File compression = faster performance?

jaculum

Distinguished
Jan 12, 2006
31
0
18,530
I've always been told that enabling compression on your hard drive would reduce its performance but would better utilize its space. However, I've also heard that in newer computers one of the biggest bottlenecks is that hard drives have fallen far behind in the category of speed when compared to the relative increases seen in other devices such as processors and RAM.

So if a hard drive is slow enough to make other devices wait for information on the drive, doesn't it make sense to have the drive transmit compressed information to reduce the amount it has to send, utilizing processor cycles that would have otherwise gone to waste?

I'm sure that the compression would have to be relatively small in order to avoid the migration of the bottleneck, but does this make sense or is there something I'm missing?
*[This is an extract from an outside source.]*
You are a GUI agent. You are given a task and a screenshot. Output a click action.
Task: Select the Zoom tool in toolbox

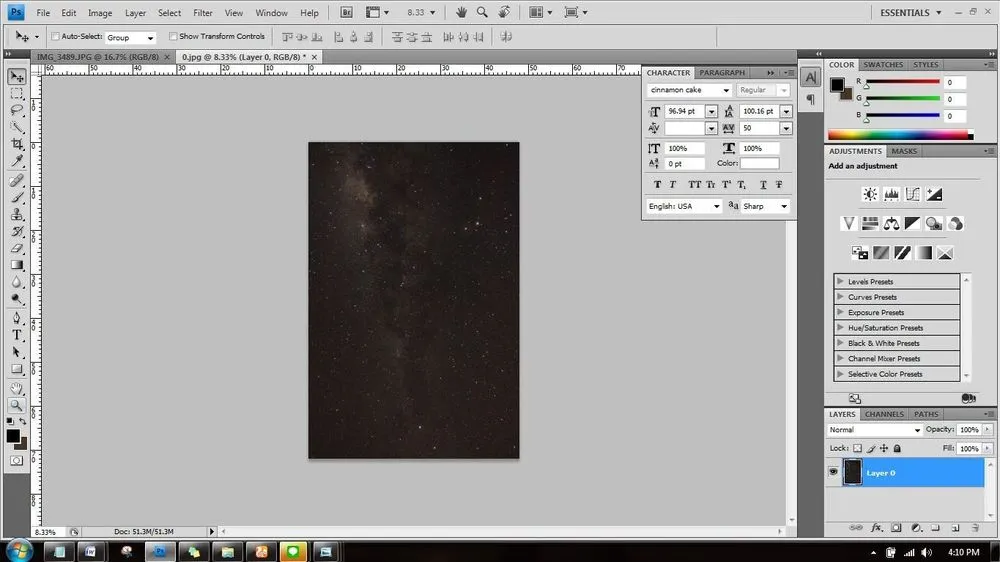[17, 405]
If this is right though, would enabling compression for the entirety of an NTFS drive be a viable solution to speeding up startup time, program load times, etc. or is this an example of compression that is too process-hungry? I'm not sure of NTFS compression is on-the-fly or if the files have to be completely uncompressed before use.
 
Compressed files in not fast due to the fact that the computer will decompress it in order to access the files and that extra task of decompressing files takes time as well. I've never compressed any of my files specially music and videos for it will lower its quality. So for me I don't think compressing files for extra storage is very practical, I just buy another hd or switch to a high capacity hd if I ever run out of storage. But then again that is from what I know before and I don't about with computers now, if it's faster with compressed files.
 
Compression will always slow down your computer because it induces a certain latency in accessing files, because the processor always have to decompress before being able to do anything with the data.
The best thing you can do to optimize performance is to get some automatic defragmentation program such as Diskeeper, which will substantially increase it.
 
Performance decreases due to having to compress/decompress on the fly.
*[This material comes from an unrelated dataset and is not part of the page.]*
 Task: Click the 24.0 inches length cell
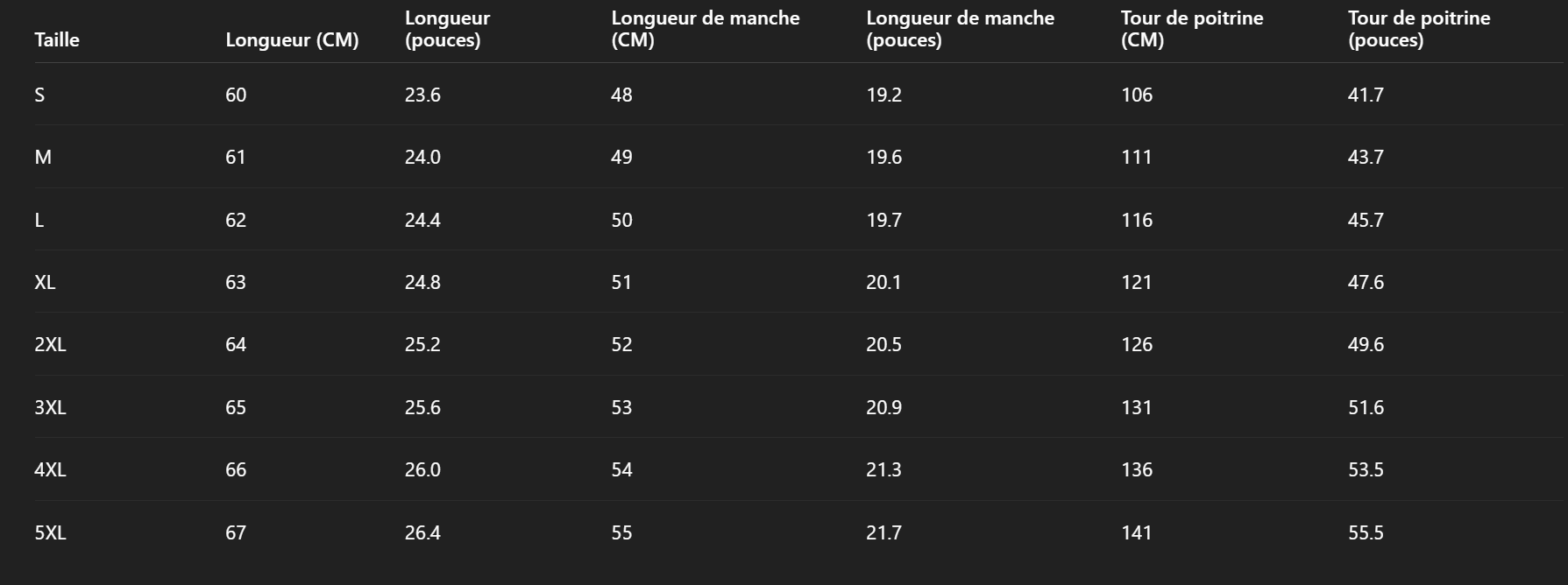pos(422,158)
See here for details. Major points:

• You can work with NTFS-compressed files without decompressing them, because they are decompressed and recompressed without user intervention.
• You may notice a decrease in performance when you work with NTFS-compressed files. When you open a compressed file, Windows automatically decompresses it for you, and when you close the file, Windows compresses it again. This process may decrease your computer performance.
• NTFS-compressed files and folders only remain compressed while they are stored on an NTFS Volume.
 
The biggest delay in reading from the hard disk is typically getting to the start of the file. Waiting for the correct part of the disk to spin to the read head and getting the read head to the proper track takes the most time. Once you've found the start the file you are on the home stretch and the transfer isn't all that slow since usually the rest of the file is organised to be close by on the disk to prevent even longer access times. Therefore, compressing the drive wouldn't help since it's not the reading of data off the disk thats slow, it's the getting to the data thats slow.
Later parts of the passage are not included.